Tournai: Quand les économies font pire que mieux

Ecolo demande d’offrir à nouveau le service de médiation de dettes

Laurent Dupuis
Tournai: Quand les économies font pire que mieux

Le service de médiation de dettes a été supprimé au CPAS de Tournai. Et selon le groupe Ecolo, lors du conseil commun Ville-CPAS de ce lundi soir, les économies récupérées d’un côté se répercutent ailleurs.

Le nombre de dossiers traités par la justice a pourtant diminué. Il est passé de 323 en 2014 contre 242 en 2015 (chiffre arrêté au 1er décembre 2015). "Cela peut étonner, mais il nous a été confirmé que cette baisse est clairement liée à la fermeture du service de médiation de dettes qui aidait notamment les bénéficiaires à constituer le dossier administratif, ce qui est une procédure extrêmement lourde à réaliser" , indique Jean-François Letulle.

Cette observation reflète aussi deux autres réalités, estime le conseiller Ecolo du CPAS. "Contrairement à ce qu’on nous a dit, les assistants sociaux de première ligne du CPAS ne sont pas en mesure de reprendre qualitativement, par manque de temps, les problématiques financières qui relevaient du service de médiation. Ensuite, après plus d’un an de fermeture du service en question, l’accord avec l’ordre des avocats pour reprendre la médiation à l’amiable n’a pas encore vu le jour. Et franchement, je doute réellement de sa pertinence."

Pour Jean-François Letulle, la décision de ne plus rendre ce service aux citoyens était donc une erreur. "Cela a la couleur d’une économie, l’aspect d’une économie, mais ce n’est pas une économie. Cela représente un chiffre noir noté dans le budget de l’aide sociale mais cela se répercute bien dans ce budget. Et en supprimant ce service, on a supprimé un pilier de notre politique d’insertion.

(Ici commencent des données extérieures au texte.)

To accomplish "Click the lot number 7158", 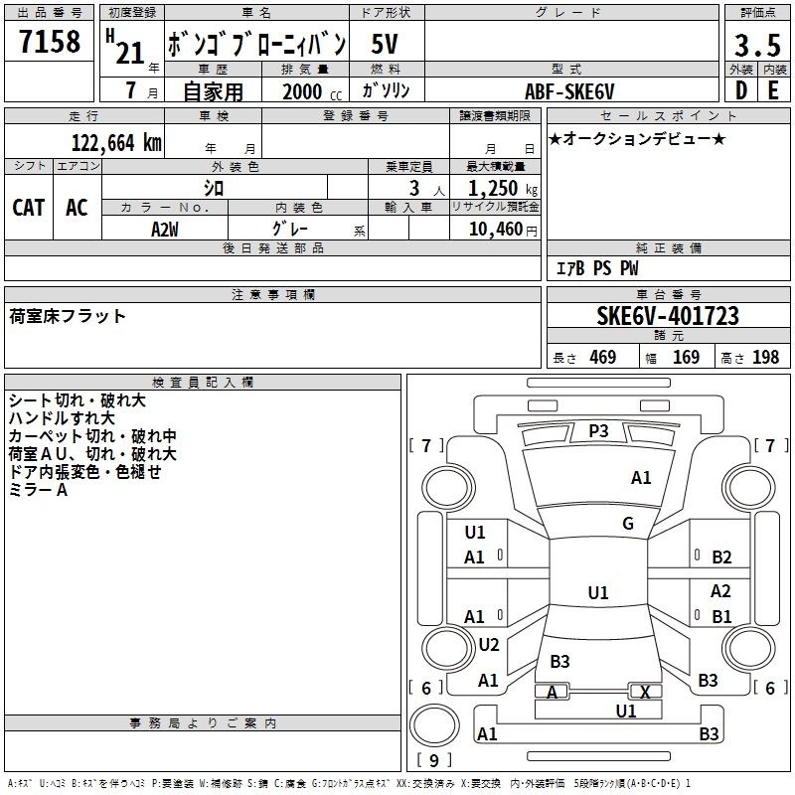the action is [50, 41].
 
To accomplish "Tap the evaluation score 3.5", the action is [757, 45].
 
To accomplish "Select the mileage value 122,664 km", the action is [116, 142].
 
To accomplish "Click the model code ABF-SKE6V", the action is [569, 91].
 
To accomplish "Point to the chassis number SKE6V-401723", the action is [668, 315].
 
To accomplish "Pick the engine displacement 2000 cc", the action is [312, 91].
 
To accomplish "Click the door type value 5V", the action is [385, 44].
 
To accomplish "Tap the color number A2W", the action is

D’ailleurs, en aparté et a posteriori, vous êtes nombreux à me dire que, effectivement, la fermeture de ce service était une erreur."

Le groupe Ecolo de Tournai demande à la majorité PS-MR de poser un geste fort. "À l’heure des synergies, nous demandons officiellement à la Ville et au CPAS de réparer cette gageure en mutualisant nos forces pour offrir à nouveau un service de prévention de pointe luttant efficacement contre le fléau qu’est le surendettement" , conclut M. Letulle.


Forte hausse du nombre de RIS !

Plusieurs indicateurs de la pauvreté à Tournai sont dans le rouge vermeil

Le conseil communal de Tournai a été précédé par un conseil commun Ville-CPAS. Des marchés conjoints, symboles des synergies visant à faire des économies, ont été approuvés.

La politique sociale concertée entre le CPAS, la Ville et le Relais social urbain a également été présentée. Elle s’appuie notamment sur des indicateurs qui ne sont pas favorables à la région. Si le contexte de niveau de vie et des conditions de vie des Tournaisiens se situe dans la tendance générale wallonne, deux indicateurs sont plus inquiétants.

La part des moins de 18 ans vivant dans un ménage sans revenus de travail est de 14,6 % quand la moyenne wallonne est de 14 %.

Autre chiffre : la part des 18-64 bénéficiaires du Revenu d’intégration sociale (RIS). Elle est de 2,9 % à Tournai quand la moyenne wallonne est de 2,3 %.

La moyenne annuelle des bénéficiaires du RIS est même en forte hausse. Elle était de 1.004 en 2010 et de 1.312 en 2014. En 2015, les chiffres arrêtés au 16 novembre faisaient grimper la moyenne à 1.477.

Pour le groupe Ecolo, les synergies restent des mesures prises au compte-gouttes. " L’année dernière déjà, nous demandions la création d’une réelle centrale d’achat et la fusion de certains services comme la régie des travaux" , glisse Coralie Ladavid.

Le CDH n’est pas convaincu non plus par les synergies présentées. "Nous attendons encore la fameuse task force aussi" , lance Hélène Clément-Couplet.

"Nous avions dit que la task force serait mise sur pied quand le nouveau directeur financier du CPAS serait engagé. Ce qui a été fait tout récemment" , répond le bourgmestre Rudy Demotte (PS). "Pour le reste, nous ne voulons pas faire des économies à la petite semaine non plus. Il y a bien des synergies qui sont mises en place. Nous vivions par exemple, CPAS et Ville, dans deux mondes informatiques différents. Il fallait changer cela."